EXERCISE REQUIREMENTS:
Print the listing below word for word, but drop any pictures it contains.

STUDY MATERIAL:
····················

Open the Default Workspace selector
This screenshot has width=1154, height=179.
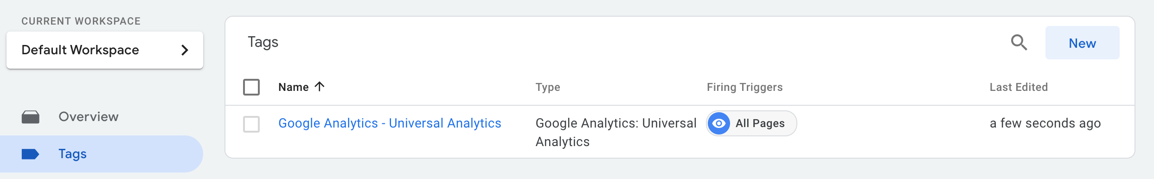point(105,50)

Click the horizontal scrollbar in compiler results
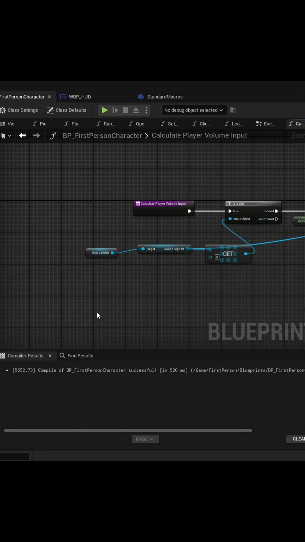coord(128,430)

····················

ANSWER BOX:
Open the Default Workspace selector
This screenshot has width=1154, height=179.
point(105,50)

Click the horizontal scrollbar in compiler results
coord(128,430)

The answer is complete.